Dataset entries
# # #
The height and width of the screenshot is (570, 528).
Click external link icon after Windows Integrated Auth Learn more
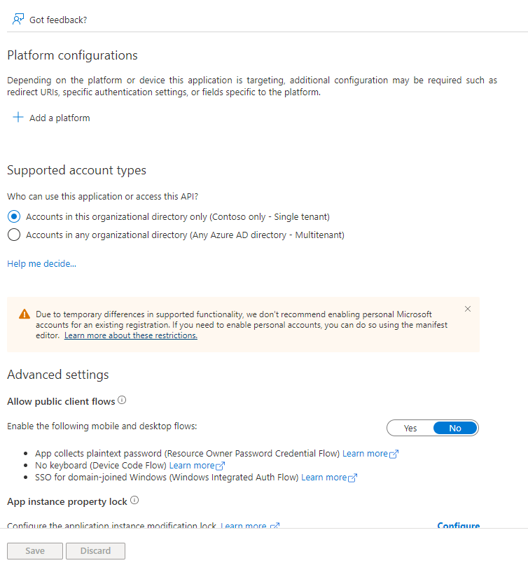pyautogui.click(x=353, y=478)
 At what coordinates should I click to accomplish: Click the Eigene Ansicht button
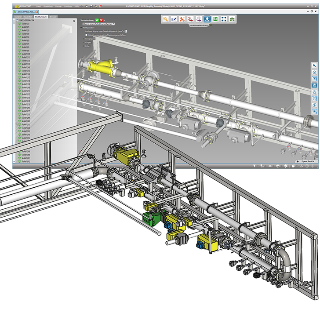click(307, 161)
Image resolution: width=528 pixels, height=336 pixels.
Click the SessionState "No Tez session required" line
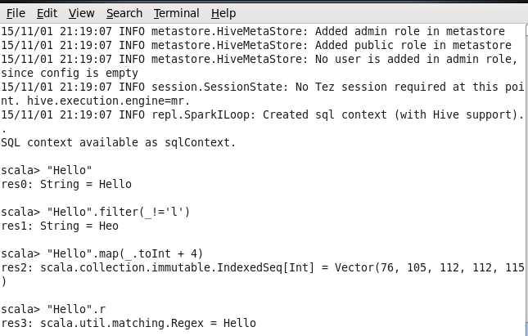pyautogui.click(x=262, y=87)
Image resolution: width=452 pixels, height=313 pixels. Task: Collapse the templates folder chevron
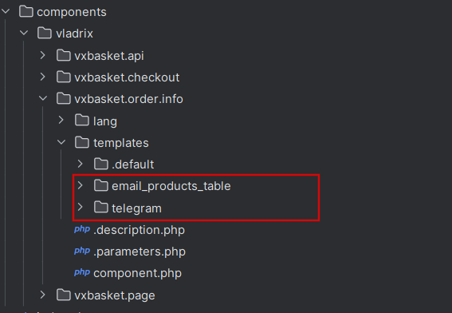pyautogui.click(x=61, y=142)
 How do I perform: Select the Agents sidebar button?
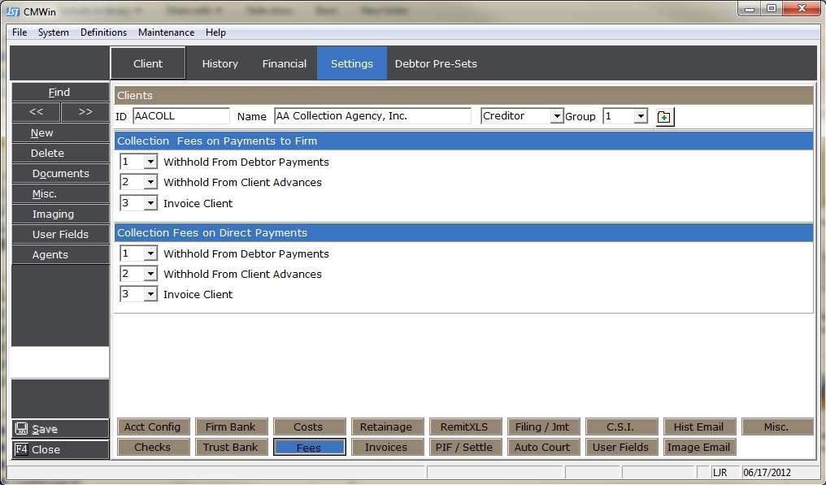[x=60, y=254]
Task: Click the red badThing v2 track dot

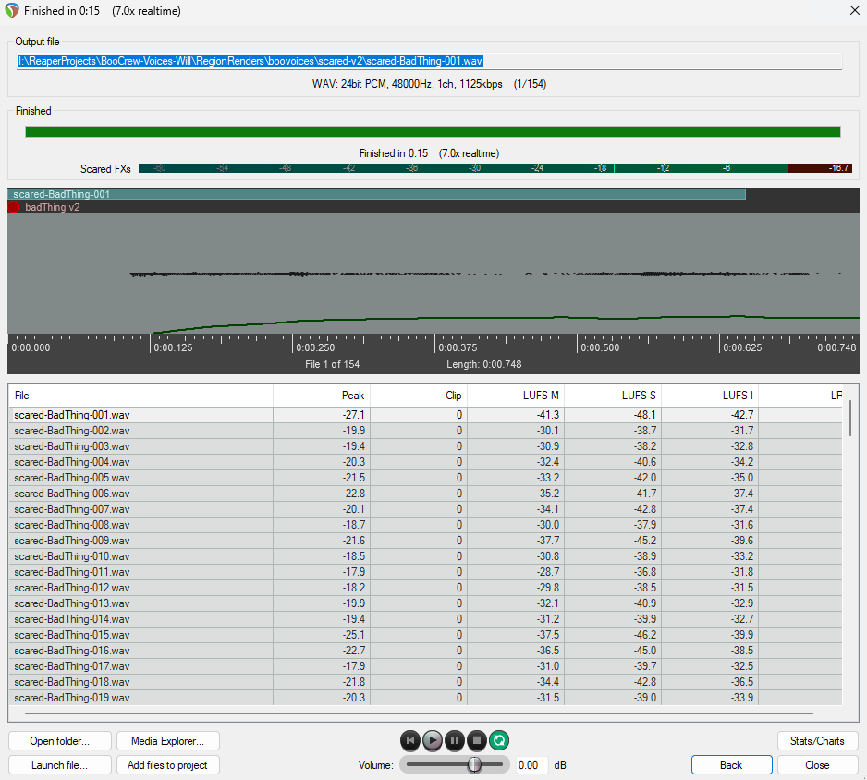Action: pyautogui.click(x=14, y=207)
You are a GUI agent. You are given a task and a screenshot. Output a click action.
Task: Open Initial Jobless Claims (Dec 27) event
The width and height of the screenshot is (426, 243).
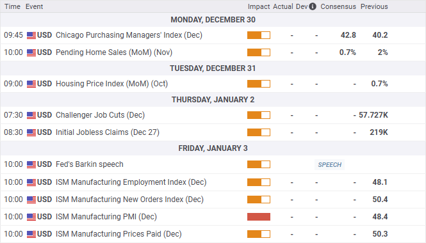tap(108, 132)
# # #
Begin with the line containing "The width and" and end with the last line of the entries above. Copy those lines exactly, both ends included, and drop every picture.

The width and height of the screenshot is (426, 243).
tap(108, 132)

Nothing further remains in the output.